Childhood Trance Learning & the relativity of Time

You know how it is, you get so busy, and busy can lead to stress and then to activities to release stress that themselves can be stressful. It is not always easy creating time to gift yourself with the fulfillment of a passion, time to help others, and, balancing life with laughter, joy, exercise and inner reflection.

DSC05519_croppedCan you imagine living in inner peace. Can you imagine living in inner peace for five minutes, ten minutes, twenty minutes, sixty minutes or more? Most of us have been in this mysterious place. It probably occurred most often when we were children.

Being a child before the age of six or seven is to live in the brainwave state of trance. A state of trance awash in the meanings coming to us through intuitive feeling, sensing, and knowing. We float around in a theta brainwave state, like experiencing a lucid dream. No wonder we are so “programmed” by our complete surroundings in those early years. One of the few simple ways of re-experiencing this state of mind is through hypnosis. We go to an altered state without falling asleep or being unaware.

A client this week estimated our hypnosis session lasted ten minutes. It was over an hour. There are places we can go in consciousness that change the flow of time.

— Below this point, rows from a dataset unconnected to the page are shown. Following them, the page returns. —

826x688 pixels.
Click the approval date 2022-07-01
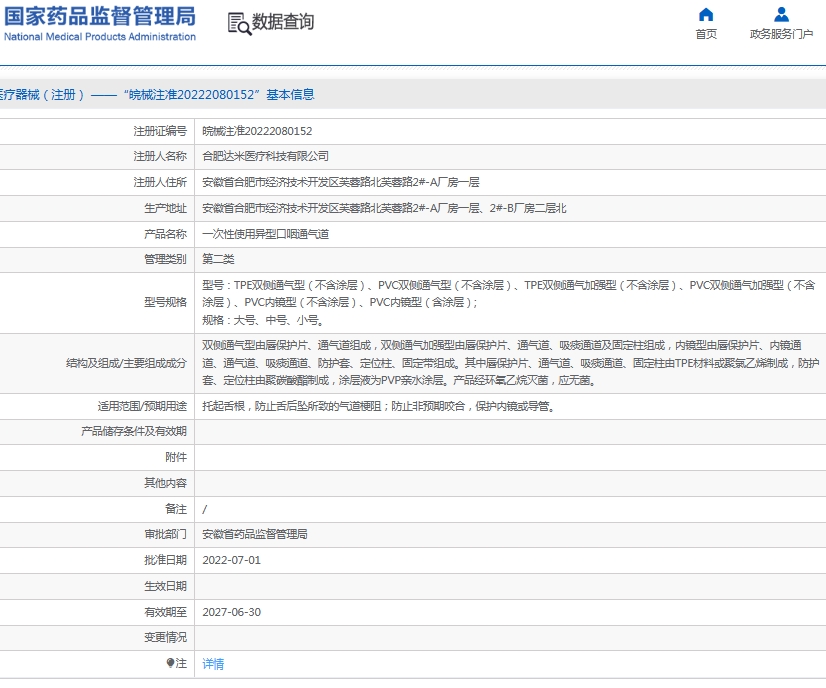231,560
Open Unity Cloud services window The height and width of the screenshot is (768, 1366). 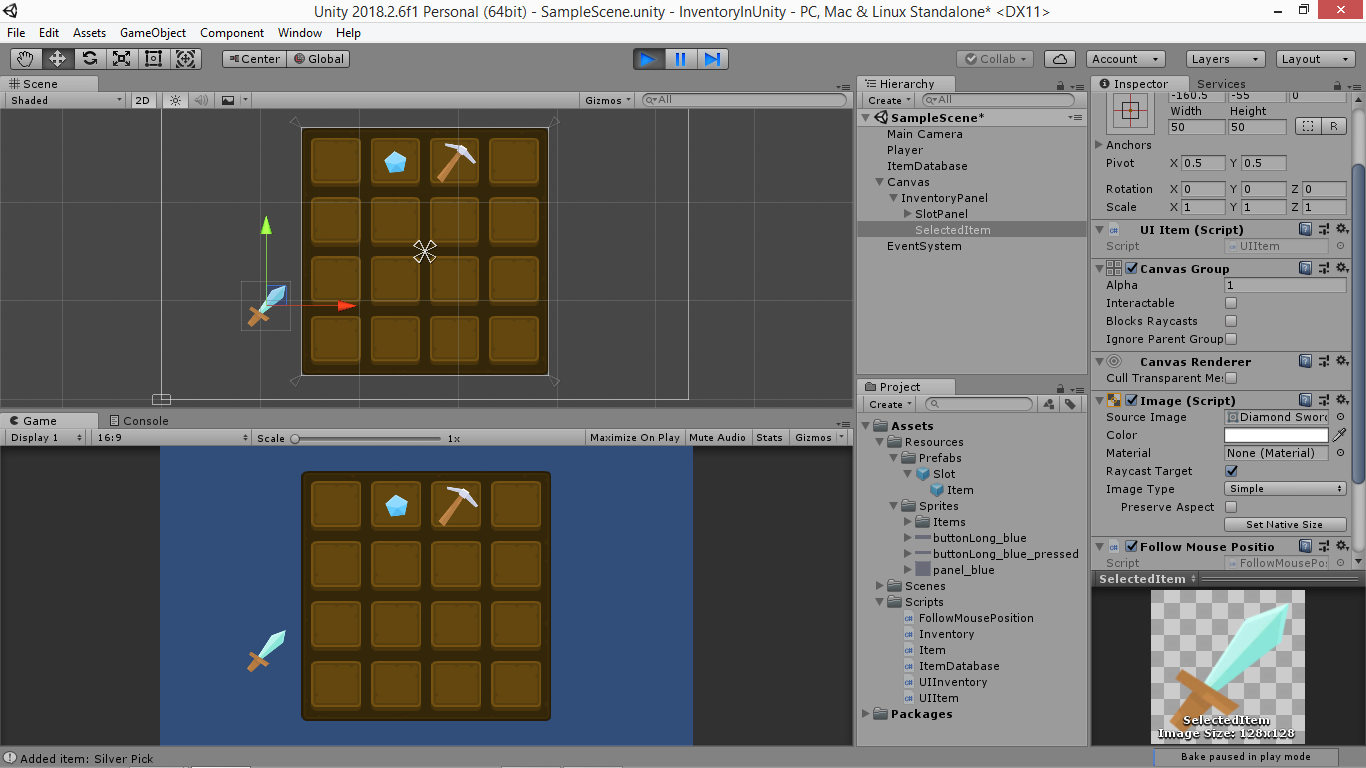pyautogui.click(x=1059, y=58)
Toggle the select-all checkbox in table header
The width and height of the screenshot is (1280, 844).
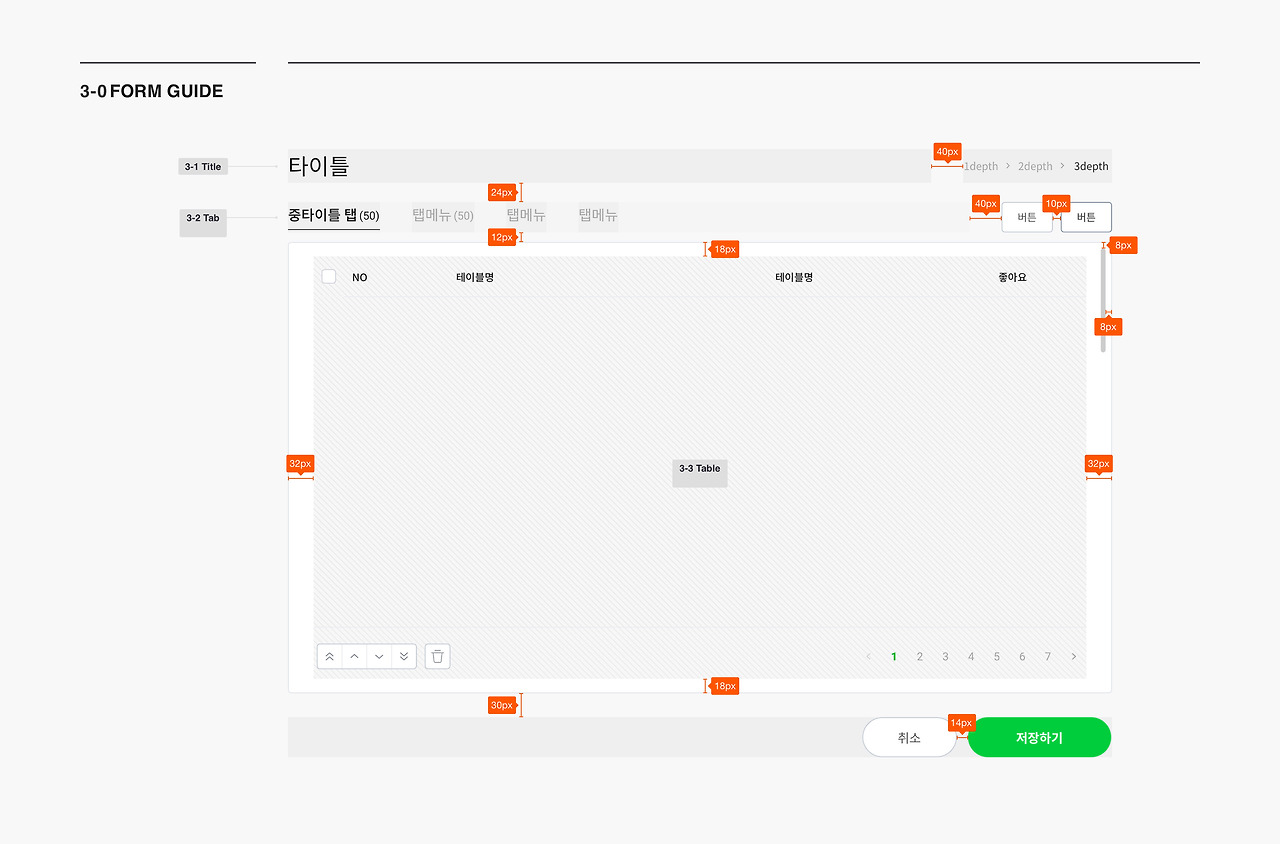[x=329, y=276]
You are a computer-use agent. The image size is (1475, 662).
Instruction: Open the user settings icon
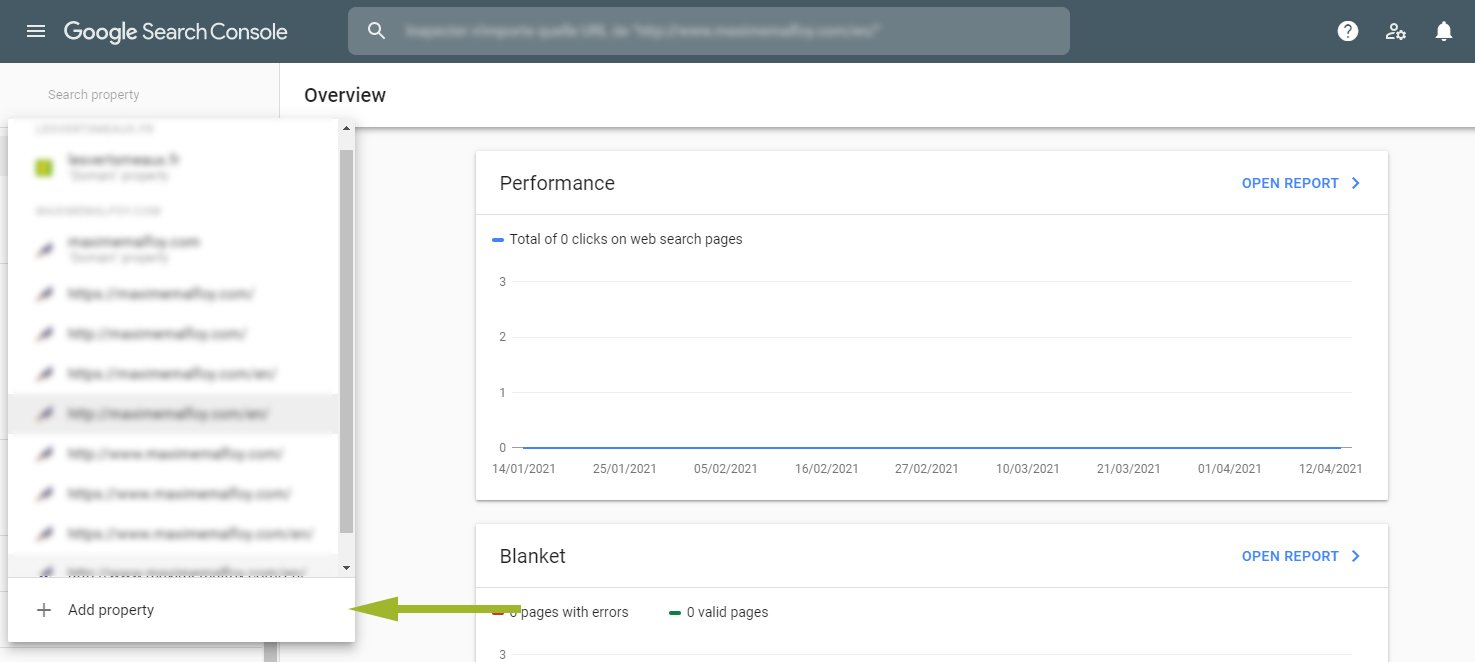(x=1396, y=31)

Is that why time seems so different now that we are adults? I often hear people talk about how mystifying time is, at times. Many say it seems compressed, faster, or indescribably different.. People have so many responsibilities and sometimes living in the moment may not seem like a good use of time.

As a child, before classifying something with a “name”, we just experience it. A rose is just a beautiful thing to be understood through four senses (delicate petals, thorny stem, alluring scent and brilliant color). Adults see the flower classified minimally as a rose, or in detail, as a Autumn Damask / Quatre Saisons variety. We are the many who sometimes address our attention to the negative. We see the rose and before we allow ourselves to embrace and experience it, we turn our attention to the weeds growing around it. Can you imagine weeding a garden as you embrace and experience the garden?